The Livingston Awards, the largest all-media, general reporting prize in the U.S., are often called the “Pulitzer for the young.” The program offers $10,000 prizes to journalists under the age of 35 for local, national and international reporting.

“At the annual Livingston Awards luncheon in New York, 200 or so leaders of journalism attend. They come not for the chilled salmon but to be reminded that journalism is a noble calling. Many struggle to escape depression. It’s a tough time in the business,” said Ken Auletta, an author and media and communications writer for The New Yorker.

“Yet after watching young journalists humbly step to the winners podium and glancing at their work, the sun shines,” added Auletta, who has been a Livingston judge for three decades. “Beneficiaries of both Michigan’s distinguished programs become part of a journalistic community that pumps oxygen into a profession so vital to a healthy democracy.”

The fellowship program was founded in 1973 by Ben Yablonky, a journalist, labor activist and educator. It was funded by the National Endowment for the Humanities and called the Michigan Journalism Fellows program.

The program’s second director was Graham Hovey, a former New York Times journalist who served in 1980-86.

When the federal funding ended and threatened the program’s existence in 1985, a team of prominent newspaper editors gathered a coalition of donors, led by the John S. and James L. Knight Foundation.

Eisendrath, a fellow in the program in 1974-75, was as a TIME correspondent in Washington, London, Paris and bureau chief in Buenos Aires. He joined U-M’s journalism faculty in 1975 and directed its master’s program in journalism for a decade. He became the founding director of the Livingston Awards in 1981 and took over the fellowship program in 1986.
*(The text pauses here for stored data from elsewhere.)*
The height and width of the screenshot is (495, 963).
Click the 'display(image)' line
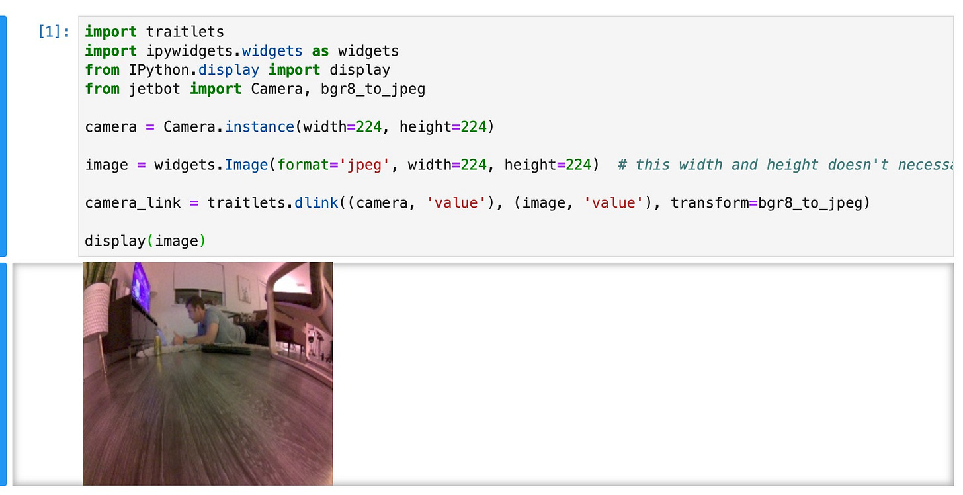point(146,241)
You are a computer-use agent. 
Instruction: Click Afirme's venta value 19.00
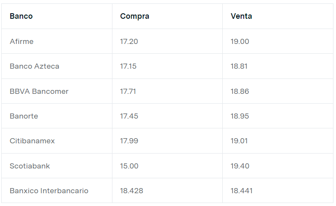[240, 41]
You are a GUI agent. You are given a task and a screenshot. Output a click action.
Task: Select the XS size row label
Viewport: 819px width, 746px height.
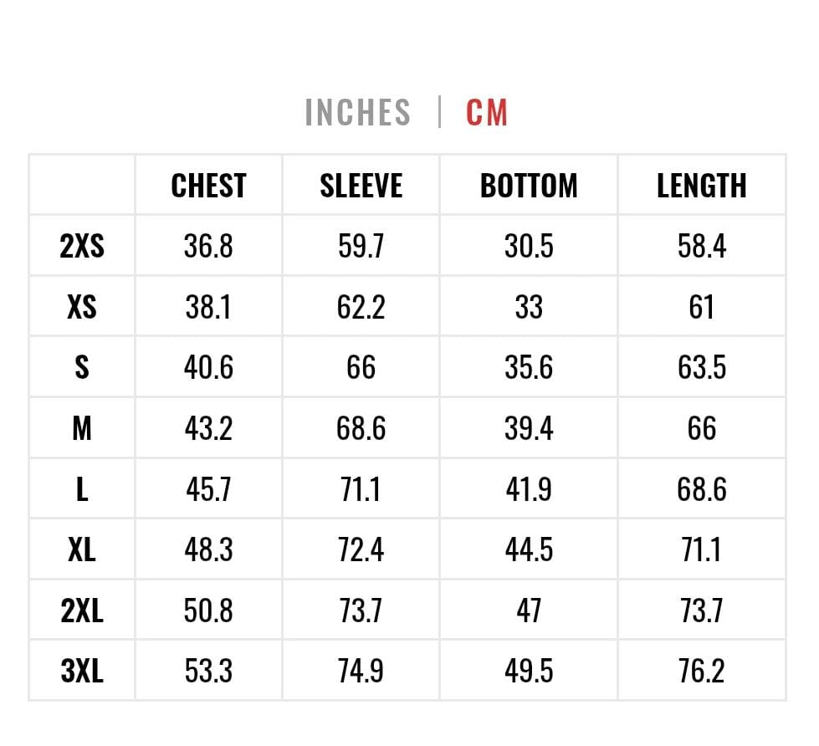[x=82, y=306]
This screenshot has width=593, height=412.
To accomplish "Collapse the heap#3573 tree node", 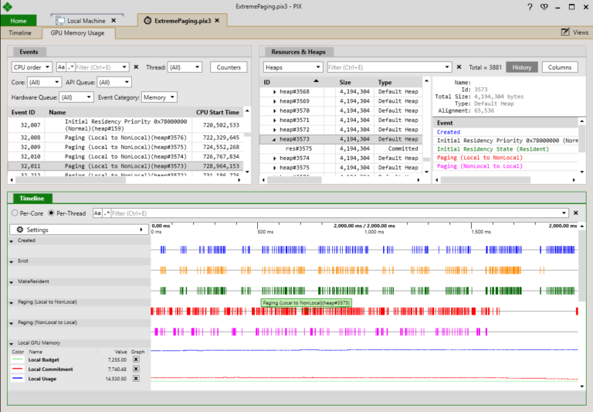I will [274, 139].
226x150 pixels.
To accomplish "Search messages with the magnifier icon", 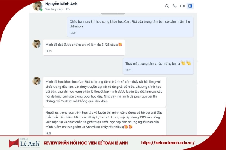I will tap(167, 6).
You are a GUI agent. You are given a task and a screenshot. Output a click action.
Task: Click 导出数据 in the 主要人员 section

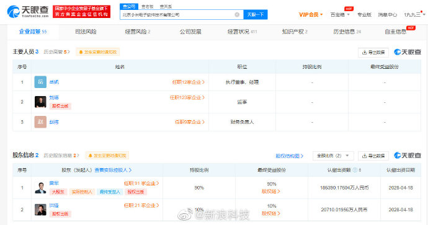tap(373, 52)
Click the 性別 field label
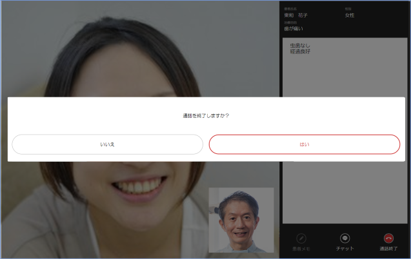 (347, 9)
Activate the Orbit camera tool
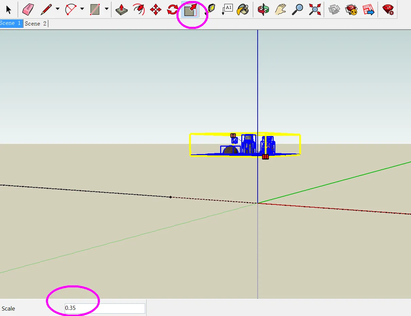Viewport: 411px width, 316px height. click(263, 9)
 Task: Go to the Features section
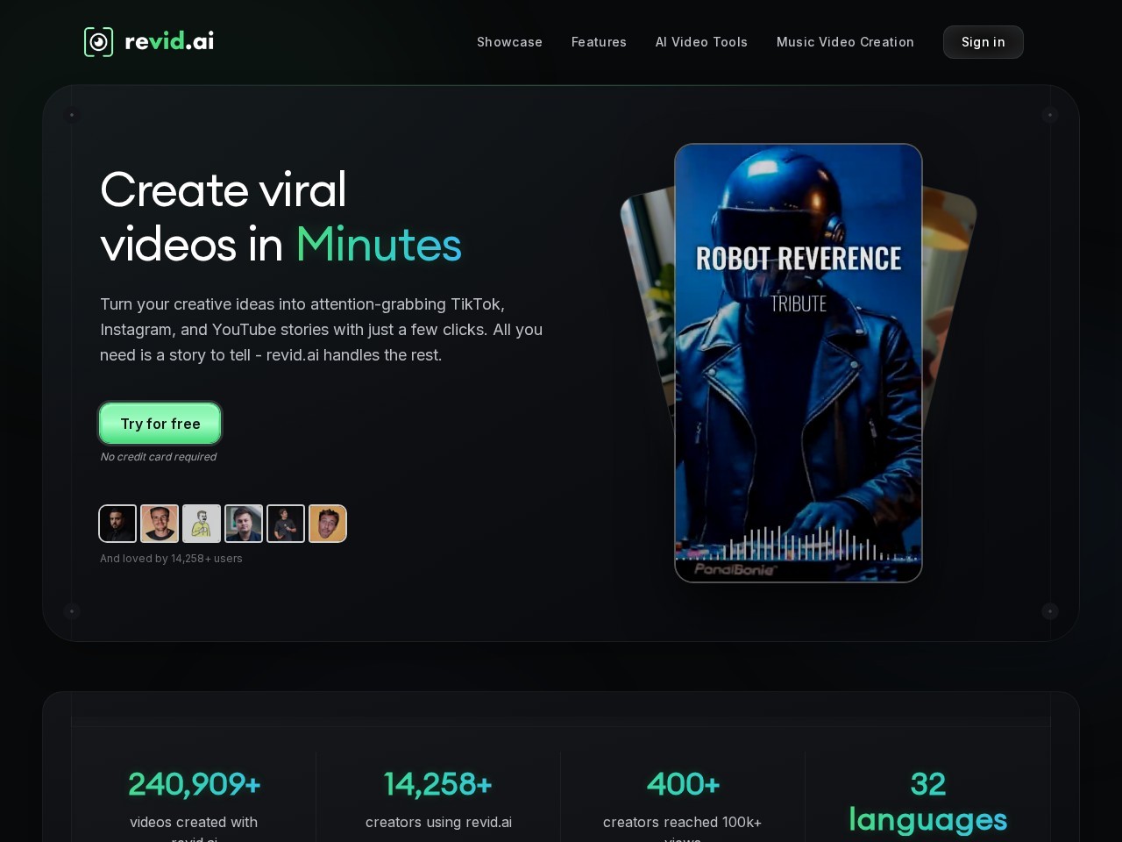[x=599, y=42]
In 1992, a gift from 60 Minutes correspondent Mike Wallace and his wife, Mary, a former TV producer, allowed for the purchase of the program’s current headquarters. Wallace House is an arts-and-crafts-style home near campus. The fellowship program was renamed the Knight-Wallace Fellows at Michigan.

Subsequent gifts have established fellowships in business, legal, medical, sports, investigative, international and educational reporting, broadening the scope of the fellowship.